QUOTED PASSAGE:
Researchers from Brigham and Women’s Hospital (BWH) have made a groundbreaking discovery that will shape the future of melanoma therapy. The team, led by Thomas S. Kupper, MD, chair of the BWH Department of Dermatology, and Rahul Purwar, PhD, found that high expression of a cell-signaling molecule, known as interleukin-9, in immune cells inhibits melanoma growth.
Their findings were published online in Nature Medicine.
After observing mice without genes responsible for development of an immune cell called T helper cell 17 (TH17), researchers found that these mice had significant resistance to melanoma tumor growth, suggesting that blockade of the TH17 cell pathway favored tumor inhibition. The researchers also noticed that the mice expressed high amounts of interleukin-9.
“These were unexpected results, which led us to examine a possible contribution of interleukin-9 to cancer growth suppression.” said Purwar.
The researchers next treated melanoma-bearing mice with T helper cell 9 (TH9), an immune cell that produces interleukin-9. They saw that these mice also had a profound resistance to melanoma growth. This is the first reported finding showing an anti-tumor effect of TH9 cells.
Moreover, the researchers were able to detect TH9 cells in both normal human blood and skin, specifically in skin-resident memory T cells and memory T cells in peripheral blood mononuclear cells. In contrast, TH9 cells were either absent or present at very low levels in human melanoma. This new finding paves the way for future studies that will assess the role of interleukin-9 and TH9 cells in human cancer therapy.
“Immunotherapy of cancer is coming of age, and there have been exciting recent results in patients with melanoma treated with drugs that stimulate the immune system,” said Kupper. “We hope that our results will also translate to the treatment of melanoma patients, but much work still needs to be done.”
According to the researchers, other cell-signaling molecules have been used in treating melanoma; however, this study is the first to investigate the role of interleukin-9 in melanoma tumor immunity.
Melanoma is the most dangerous form of skin cancer. The National Cancer Institute estimates that in 2012, there will be more than 76,000 new cases of melanoma in the United States and 9,180 deaths. Melanoma is curable if recognized and treated early.
This research was supported by the United States National Institutes of Health (R01 AI-41707, R01 AI-097128, P50 CA-093683, R01-AR-056720, R03-MH-095529 and Z01-ES-101586) and The Skin Cancer Foundation.

QUESTIONS TO ANSWER:
(1) Retype the passage of the melanoma research article between "Moreover, the researchers" and "human cancer therapy.", inclusive.
(2) According to the melanoma research article, which immune cell produces interleukin-9?

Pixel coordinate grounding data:
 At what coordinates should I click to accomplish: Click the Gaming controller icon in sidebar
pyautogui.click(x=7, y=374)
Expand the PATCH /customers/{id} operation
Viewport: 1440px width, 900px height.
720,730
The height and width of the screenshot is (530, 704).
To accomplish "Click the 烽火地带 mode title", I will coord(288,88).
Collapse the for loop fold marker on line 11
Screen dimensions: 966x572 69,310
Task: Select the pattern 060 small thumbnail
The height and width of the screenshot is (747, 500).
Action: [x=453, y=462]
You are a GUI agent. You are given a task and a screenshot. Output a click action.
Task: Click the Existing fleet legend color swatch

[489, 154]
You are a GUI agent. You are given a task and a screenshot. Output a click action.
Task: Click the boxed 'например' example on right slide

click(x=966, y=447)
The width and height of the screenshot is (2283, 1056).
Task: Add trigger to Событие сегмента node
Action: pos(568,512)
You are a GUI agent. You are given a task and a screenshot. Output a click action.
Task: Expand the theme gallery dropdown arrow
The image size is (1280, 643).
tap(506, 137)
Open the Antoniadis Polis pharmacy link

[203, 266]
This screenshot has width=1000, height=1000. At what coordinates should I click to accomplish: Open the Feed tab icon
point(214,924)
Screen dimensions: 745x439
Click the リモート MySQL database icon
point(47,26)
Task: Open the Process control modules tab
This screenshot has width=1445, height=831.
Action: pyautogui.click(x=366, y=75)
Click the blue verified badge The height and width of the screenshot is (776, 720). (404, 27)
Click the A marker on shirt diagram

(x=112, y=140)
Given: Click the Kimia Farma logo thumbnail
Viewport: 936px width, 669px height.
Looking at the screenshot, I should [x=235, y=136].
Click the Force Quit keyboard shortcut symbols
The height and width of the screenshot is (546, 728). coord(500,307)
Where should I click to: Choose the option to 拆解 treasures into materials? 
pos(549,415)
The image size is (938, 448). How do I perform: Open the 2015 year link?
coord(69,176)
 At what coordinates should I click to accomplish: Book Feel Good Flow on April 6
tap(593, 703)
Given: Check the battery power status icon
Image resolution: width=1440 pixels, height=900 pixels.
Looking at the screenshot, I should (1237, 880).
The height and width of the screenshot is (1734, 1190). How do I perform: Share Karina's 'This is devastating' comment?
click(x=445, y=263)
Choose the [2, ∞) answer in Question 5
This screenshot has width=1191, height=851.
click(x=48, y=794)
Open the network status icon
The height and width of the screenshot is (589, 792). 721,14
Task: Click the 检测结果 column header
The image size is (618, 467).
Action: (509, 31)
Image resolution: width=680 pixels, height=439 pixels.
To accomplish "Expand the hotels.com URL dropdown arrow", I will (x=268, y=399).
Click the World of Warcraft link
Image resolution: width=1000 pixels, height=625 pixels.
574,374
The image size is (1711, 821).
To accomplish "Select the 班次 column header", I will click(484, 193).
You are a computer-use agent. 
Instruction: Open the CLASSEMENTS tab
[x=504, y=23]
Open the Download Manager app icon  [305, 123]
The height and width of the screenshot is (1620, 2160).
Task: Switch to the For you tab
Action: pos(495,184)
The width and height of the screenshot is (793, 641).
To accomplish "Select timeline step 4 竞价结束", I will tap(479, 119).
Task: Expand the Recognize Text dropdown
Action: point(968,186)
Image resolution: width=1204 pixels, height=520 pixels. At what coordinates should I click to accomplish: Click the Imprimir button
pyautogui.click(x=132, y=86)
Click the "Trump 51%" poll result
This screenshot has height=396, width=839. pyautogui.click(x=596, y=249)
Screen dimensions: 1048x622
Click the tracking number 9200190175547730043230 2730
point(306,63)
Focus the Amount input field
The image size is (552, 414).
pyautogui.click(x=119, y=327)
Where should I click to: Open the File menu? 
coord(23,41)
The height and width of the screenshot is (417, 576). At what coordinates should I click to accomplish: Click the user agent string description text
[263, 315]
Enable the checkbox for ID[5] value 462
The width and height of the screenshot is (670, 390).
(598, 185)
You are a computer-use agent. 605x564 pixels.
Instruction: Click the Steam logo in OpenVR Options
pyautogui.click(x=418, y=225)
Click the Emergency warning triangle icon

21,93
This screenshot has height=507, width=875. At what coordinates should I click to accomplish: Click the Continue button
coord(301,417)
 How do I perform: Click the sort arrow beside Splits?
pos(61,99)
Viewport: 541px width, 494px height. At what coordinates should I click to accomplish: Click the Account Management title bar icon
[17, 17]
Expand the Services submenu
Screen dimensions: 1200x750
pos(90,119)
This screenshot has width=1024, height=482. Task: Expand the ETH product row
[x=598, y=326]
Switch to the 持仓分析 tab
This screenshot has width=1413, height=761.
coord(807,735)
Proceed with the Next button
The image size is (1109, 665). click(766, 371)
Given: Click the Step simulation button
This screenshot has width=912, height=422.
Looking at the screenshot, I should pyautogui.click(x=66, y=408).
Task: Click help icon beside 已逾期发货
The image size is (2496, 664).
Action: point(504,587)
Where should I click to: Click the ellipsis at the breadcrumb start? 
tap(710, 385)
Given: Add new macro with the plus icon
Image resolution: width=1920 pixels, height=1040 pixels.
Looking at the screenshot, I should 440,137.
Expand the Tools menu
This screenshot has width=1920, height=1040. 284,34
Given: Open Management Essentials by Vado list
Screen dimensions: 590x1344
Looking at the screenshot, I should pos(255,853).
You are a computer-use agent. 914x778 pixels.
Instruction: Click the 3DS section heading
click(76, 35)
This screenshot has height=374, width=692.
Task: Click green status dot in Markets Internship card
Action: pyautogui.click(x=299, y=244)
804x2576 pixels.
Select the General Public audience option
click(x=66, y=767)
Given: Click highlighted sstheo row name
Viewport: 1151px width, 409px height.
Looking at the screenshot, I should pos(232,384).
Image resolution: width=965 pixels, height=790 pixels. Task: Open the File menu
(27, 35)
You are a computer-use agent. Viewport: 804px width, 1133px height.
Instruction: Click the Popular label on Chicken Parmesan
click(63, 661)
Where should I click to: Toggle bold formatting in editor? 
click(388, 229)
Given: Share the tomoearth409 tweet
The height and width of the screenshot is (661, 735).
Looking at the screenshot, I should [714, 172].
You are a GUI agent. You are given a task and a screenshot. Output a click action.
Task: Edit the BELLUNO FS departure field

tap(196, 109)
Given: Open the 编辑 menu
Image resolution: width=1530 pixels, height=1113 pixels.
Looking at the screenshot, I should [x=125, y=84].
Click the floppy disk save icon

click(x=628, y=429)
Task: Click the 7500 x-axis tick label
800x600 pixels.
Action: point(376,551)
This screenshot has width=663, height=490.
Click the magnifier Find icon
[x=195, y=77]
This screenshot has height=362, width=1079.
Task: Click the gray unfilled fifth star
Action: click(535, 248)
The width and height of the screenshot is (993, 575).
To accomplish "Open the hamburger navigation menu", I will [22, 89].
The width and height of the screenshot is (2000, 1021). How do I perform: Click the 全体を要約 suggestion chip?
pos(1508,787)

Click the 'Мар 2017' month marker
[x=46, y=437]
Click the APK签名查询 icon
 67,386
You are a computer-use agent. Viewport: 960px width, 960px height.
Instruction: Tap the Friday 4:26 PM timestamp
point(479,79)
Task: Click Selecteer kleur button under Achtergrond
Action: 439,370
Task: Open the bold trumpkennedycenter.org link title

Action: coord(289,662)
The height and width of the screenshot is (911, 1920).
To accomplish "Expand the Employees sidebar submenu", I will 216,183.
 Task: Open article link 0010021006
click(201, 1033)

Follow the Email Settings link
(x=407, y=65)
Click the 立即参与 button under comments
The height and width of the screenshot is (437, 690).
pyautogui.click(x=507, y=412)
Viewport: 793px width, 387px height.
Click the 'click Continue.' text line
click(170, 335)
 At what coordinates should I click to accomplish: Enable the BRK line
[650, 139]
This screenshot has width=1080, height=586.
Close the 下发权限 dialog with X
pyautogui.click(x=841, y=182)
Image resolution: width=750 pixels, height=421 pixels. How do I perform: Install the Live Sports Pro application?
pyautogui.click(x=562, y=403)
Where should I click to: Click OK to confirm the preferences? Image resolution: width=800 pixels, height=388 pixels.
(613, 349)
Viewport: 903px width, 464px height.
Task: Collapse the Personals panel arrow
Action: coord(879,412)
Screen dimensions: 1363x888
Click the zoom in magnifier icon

ANSWERS TO THE TASKS:
(1)
Moreover, the researchers were able to detect TH9 cells in both normal human blood and skin, specifically in skin-resident memory T cells and memory T cells in peripheral blood mononuclear cells. In contrast, TH9 cells were either absent or present at very low levels in human melanoma. This new finding paves the way for future studies that will assess the role of interleukin-9 and TH9 cells in human cancer therapy.

(2) T helper cell 9 (TH9).